Supplied records below:

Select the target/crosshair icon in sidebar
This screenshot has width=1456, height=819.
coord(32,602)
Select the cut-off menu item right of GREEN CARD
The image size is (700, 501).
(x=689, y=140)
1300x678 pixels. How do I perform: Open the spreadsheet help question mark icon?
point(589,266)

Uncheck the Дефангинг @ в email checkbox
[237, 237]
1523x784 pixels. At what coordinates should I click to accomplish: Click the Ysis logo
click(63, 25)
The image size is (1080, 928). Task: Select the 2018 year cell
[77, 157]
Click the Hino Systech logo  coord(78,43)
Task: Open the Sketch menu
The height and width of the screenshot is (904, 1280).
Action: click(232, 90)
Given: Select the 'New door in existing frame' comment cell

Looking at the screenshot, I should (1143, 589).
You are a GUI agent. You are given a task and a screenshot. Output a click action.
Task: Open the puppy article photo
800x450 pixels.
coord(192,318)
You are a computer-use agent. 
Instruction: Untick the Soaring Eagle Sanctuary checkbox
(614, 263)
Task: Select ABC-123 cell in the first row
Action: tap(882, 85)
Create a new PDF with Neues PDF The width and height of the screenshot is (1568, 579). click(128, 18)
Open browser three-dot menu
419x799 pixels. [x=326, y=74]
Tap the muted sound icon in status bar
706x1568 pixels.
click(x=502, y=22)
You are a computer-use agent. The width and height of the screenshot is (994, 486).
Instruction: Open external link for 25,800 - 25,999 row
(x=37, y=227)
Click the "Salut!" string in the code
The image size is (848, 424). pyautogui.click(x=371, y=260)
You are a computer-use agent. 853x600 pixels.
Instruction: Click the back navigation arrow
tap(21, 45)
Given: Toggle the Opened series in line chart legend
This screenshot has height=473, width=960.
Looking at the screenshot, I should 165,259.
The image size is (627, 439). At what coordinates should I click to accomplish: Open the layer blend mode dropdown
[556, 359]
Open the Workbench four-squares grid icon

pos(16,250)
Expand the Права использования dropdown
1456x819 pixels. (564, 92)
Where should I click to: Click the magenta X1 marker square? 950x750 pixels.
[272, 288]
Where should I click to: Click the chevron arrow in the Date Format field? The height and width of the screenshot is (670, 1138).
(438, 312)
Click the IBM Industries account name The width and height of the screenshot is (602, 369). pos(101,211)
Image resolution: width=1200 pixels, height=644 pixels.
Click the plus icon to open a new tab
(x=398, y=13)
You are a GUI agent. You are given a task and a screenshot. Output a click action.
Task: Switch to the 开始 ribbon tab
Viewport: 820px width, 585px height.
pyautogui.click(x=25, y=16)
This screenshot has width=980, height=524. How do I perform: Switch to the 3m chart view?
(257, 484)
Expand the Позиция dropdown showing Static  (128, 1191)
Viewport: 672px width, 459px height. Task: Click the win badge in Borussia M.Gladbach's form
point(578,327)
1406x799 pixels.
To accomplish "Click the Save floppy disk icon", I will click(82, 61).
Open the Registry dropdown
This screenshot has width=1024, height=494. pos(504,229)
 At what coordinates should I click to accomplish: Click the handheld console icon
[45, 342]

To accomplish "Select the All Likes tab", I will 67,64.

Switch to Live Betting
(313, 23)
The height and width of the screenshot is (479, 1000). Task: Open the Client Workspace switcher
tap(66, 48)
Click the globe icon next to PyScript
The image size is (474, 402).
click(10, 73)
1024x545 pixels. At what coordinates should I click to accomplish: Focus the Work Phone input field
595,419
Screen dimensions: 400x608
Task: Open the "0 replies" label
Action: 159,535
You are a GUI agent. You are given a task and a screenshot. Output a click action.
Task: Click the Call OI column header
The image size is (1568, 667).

End of Supplied records.

> **What you should do**
Repeat the whole listing, keeping every word exact.

> **Written response**
Select the target/crosshair icon in sidebar
This screenshot has width=1456, height=819.
coord(32,602)
Select the cut-off menu item right of GREEN CARD
The image size is (700, 501).
(x=689, y=140)
1300x678 pixels. How do I perform: Open the spreadsheet help question mark icon?
point(589,266)

Uncheck the Дефангинг @ в email checkbox
[237, 237]
1523x784 pixels. At what coordinates should I click to accomplish: Click the Ysis logo
click(63, 25)
The image size is (1080, 928). Task: Select the 2018 year cell
[77, 157]
Click the Hino Systech logo  coord(78,43)
Task: Open the Sketch menu
The height and width of the screenshot is (904, 1280).
Action: click(232, 90)
Given: Select the 'New door in existing frame' comment cell

Looking at the screenshot, I should (1143, 589).
You are a GUI agent. You are given a task and a screenshot. Output a click action.
Task: Open the puppy article photo
800x450 pixels.
coord(192,318)
You are a computer-use agent. 
Instruction: Untick the Soaring Eagle Sanctuary checkbox
(614, 263)
Task: Select ABC-123 cell in the first row
Action: tap(882, 85)
Create a new PDF with Neues PDF The width and height of the screenshot is (1568, 579). click(128, 18)
Open browser three-dot menu
419x799 pixels. [x=326, y=74]
Tap the muted sound icon in status bar
706x1568 pixels.
click(x=502, y=22)
You are a computer-use agent. The width and height of the screenshot is (994, 486).
Instruction: Open external link for 25,800 - 25,999 row
(x=37, y=227)
Click the "Salut!" string in the code
The image size is (848, 424). pyautogui.click(x=371, y=260)
You are a computer-use agent. 853x600 pixels.
Instruction: Click the back navigation arrow
tap(21, 45)
Given: Toggle the Opened series in line chart legend
This screenshot has height=473, width=960.
Looking at the screenshot, I should 165,259.
The image size is (627, 439). At what coordinates should I click to accomplish: Open the layer blend mode dropdown
[556, 359]
Open the Workbench four-squares grid icon

pos(16,250)
Expand the Права использования dropdown
1456x819 pixels. (564, 92)
Where should I click to: Click the magenta X1 marker square? 950x750 pixels.
[272, 288]
Where should I click to: Click the chevron arrow in the Date Format field? The height and width of the screenshot is (670, 1138).
(438, 312)
Click the IBM Industries account name The width and height of the screenshot is (602, 369). pos(101,211)
Image resolution: width=1200 pixels, height=644 pixels.
Click the plus icon to open a new tab
(x=398, y=13)
You are a GUI agent. You are given a task and a screenshot. Output a click action.
Task: Switch to the 开始 ribbon tab
Viewport: 820px width, 585px height.
pyautogui.click(x=25, y=16)
This screenshot has width=980, height=524. How do I perform: Switch to the 3m chart view?
(257, 484)
Expand the Позиция dropdown showing Static  (128, 1191)
Viewport: 672px width, 459px height. Task: Click the win badge in Borussia M.Gladbach's form
point(578,327)
1406x799 pixels.
To accomplish "Click the Save floppy disk icon", I will click(82, 61).
Open the Registry dropdown
This screenshot has width=1024, height=494. pos(504,229)
 At what coordinates should I click to accomplish: Click the handheld console icon
[45, 342]

To accomplish "Select the All Likes tab", I will 67,64.

Switch to Live Betting
(313, 23)
The height and width of the screenshot is (479, 1000). Task: Open the Client Workspace switcher
tap(66, 48)
Click the globe icon next to PyScript
The image size is (474, 402).
click(10, 73)
1024x545 pixels. At what coordinates should I click to accomplish: Focus the Work Phone input field
595,419
Screen dimensions: 400x608
Task: Open the "0 replies" label
Action: 159,535
You are a GUI agent. You are given a task and a screenshot. Output a click action.
Task: Click the Call OI column header
The image size is (1568, 667).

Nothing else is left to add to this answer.